**Given request**
In the data below, swap every "magnifier" for "magnifying glass" and leave everything else unchanged.

**Task inputs**

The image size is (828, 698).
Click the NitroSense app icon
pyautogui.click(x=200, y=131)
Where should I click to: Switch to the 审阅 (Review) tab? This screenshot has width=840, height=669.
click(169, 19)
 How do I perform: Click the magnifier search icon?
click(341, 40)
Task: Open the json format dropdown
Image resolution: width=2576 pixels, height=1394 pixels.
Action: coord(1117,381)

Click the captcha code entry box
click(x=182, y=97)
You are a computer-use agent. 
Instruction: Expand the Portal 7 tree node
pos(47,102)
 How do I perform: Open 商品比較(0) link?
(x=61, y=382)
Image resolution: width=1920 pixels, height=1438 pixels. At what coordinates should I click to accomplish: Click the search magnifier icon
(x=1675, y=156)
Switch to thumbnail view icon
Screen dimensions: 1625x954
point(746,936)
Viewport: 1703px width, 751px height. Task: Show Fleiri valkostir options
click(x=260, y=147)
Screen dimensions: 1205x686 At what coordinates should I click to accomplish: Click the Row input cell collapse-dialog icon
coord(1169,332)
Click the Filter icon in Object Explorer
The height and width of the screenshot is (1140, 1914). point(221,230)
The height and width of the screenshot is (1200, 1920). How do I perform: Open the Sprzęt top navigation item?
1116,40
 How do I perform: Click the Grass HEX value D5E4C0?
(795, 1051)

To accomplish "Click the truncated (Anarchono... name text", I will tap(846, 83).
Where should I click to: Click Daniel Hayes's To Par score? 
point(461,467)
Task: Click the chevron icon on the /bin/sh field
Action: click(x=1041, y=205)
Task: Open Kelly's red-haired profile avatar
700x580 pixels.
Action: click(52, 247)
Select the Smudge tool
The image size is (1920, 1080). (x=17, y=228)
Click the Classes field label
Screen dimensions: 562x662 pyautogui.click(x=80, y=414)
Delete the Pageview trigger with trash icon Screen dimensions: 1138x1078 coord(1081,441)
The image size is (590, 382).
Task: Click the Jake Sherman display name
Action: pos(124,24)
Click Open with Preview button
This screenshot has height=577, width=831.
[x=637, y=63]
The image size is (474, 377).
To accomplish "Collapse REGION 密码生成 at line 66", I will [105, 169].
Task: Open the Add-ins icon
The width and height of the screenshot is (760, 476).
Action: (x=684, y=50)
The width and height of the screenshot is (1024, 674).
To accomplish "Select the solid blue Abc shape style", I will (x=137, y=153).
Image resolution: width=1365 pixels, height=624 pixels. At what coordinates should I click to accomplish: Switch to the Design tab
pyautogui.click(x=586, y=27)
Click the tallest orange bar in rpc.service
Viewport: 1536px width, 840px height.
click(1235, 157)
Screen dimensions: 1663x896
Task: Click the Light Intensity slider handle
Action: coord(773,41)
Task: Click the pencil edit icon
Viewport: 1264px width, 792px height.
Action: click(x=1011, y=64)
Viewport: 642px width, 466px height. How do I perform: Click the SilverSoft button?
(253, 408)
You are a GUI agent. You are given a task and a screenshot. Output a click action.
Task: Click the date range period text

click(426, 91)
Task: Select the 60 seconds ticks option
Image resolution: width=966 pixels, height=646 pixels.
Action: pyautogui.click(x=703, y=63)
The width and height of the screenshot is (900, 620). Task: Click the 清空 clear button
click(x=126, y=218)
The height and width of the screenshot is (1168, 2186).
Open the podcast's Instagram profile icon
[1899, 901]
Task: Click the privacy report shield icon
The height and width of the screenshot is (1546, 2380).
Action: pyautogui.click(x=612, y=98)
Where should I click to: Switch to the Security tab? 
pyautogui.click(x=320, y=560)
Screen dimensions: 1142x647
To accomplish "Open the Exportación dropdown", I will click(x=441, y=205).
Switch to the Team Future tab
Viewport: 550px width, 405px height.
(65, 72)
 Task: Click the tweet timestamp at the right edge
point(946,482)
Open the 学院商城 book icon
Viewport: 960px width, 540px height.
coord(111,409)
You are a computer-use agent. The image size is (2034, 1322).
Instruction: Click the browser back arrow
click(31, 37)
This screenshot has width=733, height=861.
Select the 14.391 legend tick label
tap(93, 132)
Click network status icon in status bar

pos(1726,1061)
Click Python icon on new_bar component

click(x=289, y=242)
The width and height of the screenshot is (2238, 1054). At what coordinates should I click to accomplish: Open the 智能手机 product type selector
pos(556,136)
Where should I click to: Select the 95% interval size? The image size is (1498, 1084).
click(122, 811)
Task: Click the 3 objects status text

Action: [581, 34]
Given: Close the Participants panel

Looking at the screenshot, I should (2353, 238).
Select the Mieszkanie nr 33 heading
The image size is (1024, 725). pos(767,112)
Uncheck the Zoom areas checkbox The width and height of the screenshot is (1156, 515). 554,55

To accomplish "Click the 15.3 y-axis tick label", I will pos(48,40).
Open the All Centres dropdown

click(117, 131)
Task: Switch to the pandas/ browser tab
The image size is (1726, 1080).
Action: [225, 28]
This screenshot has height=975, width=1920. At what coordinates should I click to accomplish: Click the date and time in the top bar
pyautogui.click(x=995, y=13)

**Worked answer**
The image size is (828, 698).
Click the NitroSense app icon
pyautogui.click(x=200, y=131)
Where should I click to: Switch to the 审阅 (Review) tab? This screenshot has width=840, height=669.
click(169, 19)
 How do I perform: Click the magnifying glass search icon?
click(341, 40)
Task: Open the json format dropdown
Image resolution: width=2576 pixels, height=1394 pixels.
Action: coord(1117,381)

Click the captcha code entry box
click(x=182, y=97)
You are a computer-use agent. 
Instruction: Expand the Portal 7 tree node
pos(47,102)
 How do I perform: Open 商品比較(0) link?
(x=61, y=382)
Image resolution: width=1920 pixels, height=1438 pixels. At what coordinates should I click to accomplish: Click the search magnifying glass icon
(x=1675, y=156)
Switch to thumbnail view icon
Screen dimensions: 1625x954
point(746,936)
Viewport: 1703px width, 751px height. Task: Show Fleiri valkostir options
click(x=260, y=147)
Screen dimensions: 1205x686 At what coordinates should I click to accomplish: Click the Row input cell collapse-dialog icon
coord(1169,332)
Click the Filter icon in Object Explorer
The height and width of the screenshot is (1140, 1914). point(221,230)
The height and width of the screenshot is (1200, 1920). How do I perform: Open the Sprzęt top navigation item?
1116,40
 How do I perform: Click the Grass HEX value D5E4C0?
(795, 1051)

To accomplish "Click the truncated (Anarchono... name text", I will tap(846, 83).
Where should I click to: Click Daniel Hayes's To Par score? 
point(461,467)
Task: Click the chevron icon on the /bin/sh field
Action: click(x=1041, y=205)
Task: Open Kelly's red-haired profile avatar
700x580 pixels.
Action: click(52, 247)
Select the Smudge tool
The image size is (1920, 1080). (x=17, y=228)
Click the Classes field label
Screen dimensions: 562x662 pyautogui.click(x=80, y=414)
Delete the Pageview trigger with trash icon Screen dimensions: 1138x1078 coord(1081,441)
The image size is (590, 382).
Task: Click the Jake Sherman display name
Action: pos(124,24)
Click Open with Preview button
This screenshot has height=577, width=831.
[x=637, y=63]
The image size is (474, 377).
To accomplish "Collapse REGION 密码生成 at line 66", I will [105, 169].
Task: Open the Add-ins icon
The width and height of the screenshot is (760, 476).
Action: (x=684, y=50)
The width and height of the screenshot is (1024, 674).
To accomplish "Select the solid blue Abc shape style", I will (x=137, y=153).
Image resolution: width=1365 pixels, height=624 pixels. At what coordinates should I click to accomplish: Switch to the Design tab
pyautogui.click(x=586, y=27)
Click the tallest orange bar in rpc.service
Viewport: 1536px width, 840px height.
click(1235, 157)
Screen dimensions: 1663x896
Task: Click the Light Intensity slider handle
Action: coord(773,41)
Task: Click the pencil edit icon
Viewport: 1264px width, 792px height.
Action: click(x=1011, y=64)
Viewport: 642px width, 466px height. How do I perform: Click the SilverSoft button?
(253, 408)
You are a GUI agent. You are given a task and a screenshot. Output a click action.
Task: Click the date range period text

click(426, 91)
Task: Select the 60 seconds ticks option
Image resolution: width=966 pixels, height=646 pixels.
Action: pyautogui.click(x=703, y=63)
The width and height of the screenshot is (900, 620). Task: Click the 清空 clear button
click(x=126, y=218)
The height and width of the screenshot is (1168, 2186).
Open the podcast's Instagram profile icon
[1899, 901]
Task: Click the privacy report shield icon
The height and width of the screenshot is (1546, 2380).
Action: pyautogui.click(x=612, y=98)
Where should I click to: Switch to the Security tab? 
pyautogui.click(x=320, y=560)
Screen dimensions: 1142x647
To accomplish "Open the Exportación dropdown", I will click(x=441, y=205).
Switch to the Team Future tab
Viewport: 550px width, 405px height.
(65, 72)
 Task: Click the tweet timestamp at the right edge
point(946,482)
Open the 学院商城 book icon
Viewport: 960px width, 540px height.
coord(111,409)
You are a computer-use agent. The image size is (2034, 1322).
Instruction: Click the browser back arrow
click(31, 37)
This screenshot has width=733, height=861.
Select the 14.391 legend tick label
tap(93, 132)
Click network status icon in status bar

pos(1726,1061)
Click Python icon on new_bar component

click(x=289, y=242)
The width and height of the screenshot is (2238, 1054). At what coordinates should I click to accomplish: Open the 智能手机 product type selector
pos(556,136)
Where should I click to: Select the 95% interval size? The image size is (1498, 1084).
click(122, 811)
Task: Click the 3 objects status text

Action: [581, 34]
Given: Close the Participants panel

Looking at the screenshot, I should (2353, 238).
Select the Mieszkanie nr 33 heading
The image size is (1024, 725). pos(767,112)
Uncheck the Zoom areas checkbox The width and height of the screenshot is (1156, 515). 554,55

To accomplish "Click the 15.3 y-axis tick label", I will pos(48,40).
Open the All Centres dropdown

click(117, 131)
Task: Switch to the pandas/ browser tab
The image size is (1726, 1080).
Action: [225, 28]
This screenshot has height=975, width=1920. At what coordinates should I click to accomplish: Click the date and time in the top bar
pyautogui.click(x=995, y=13)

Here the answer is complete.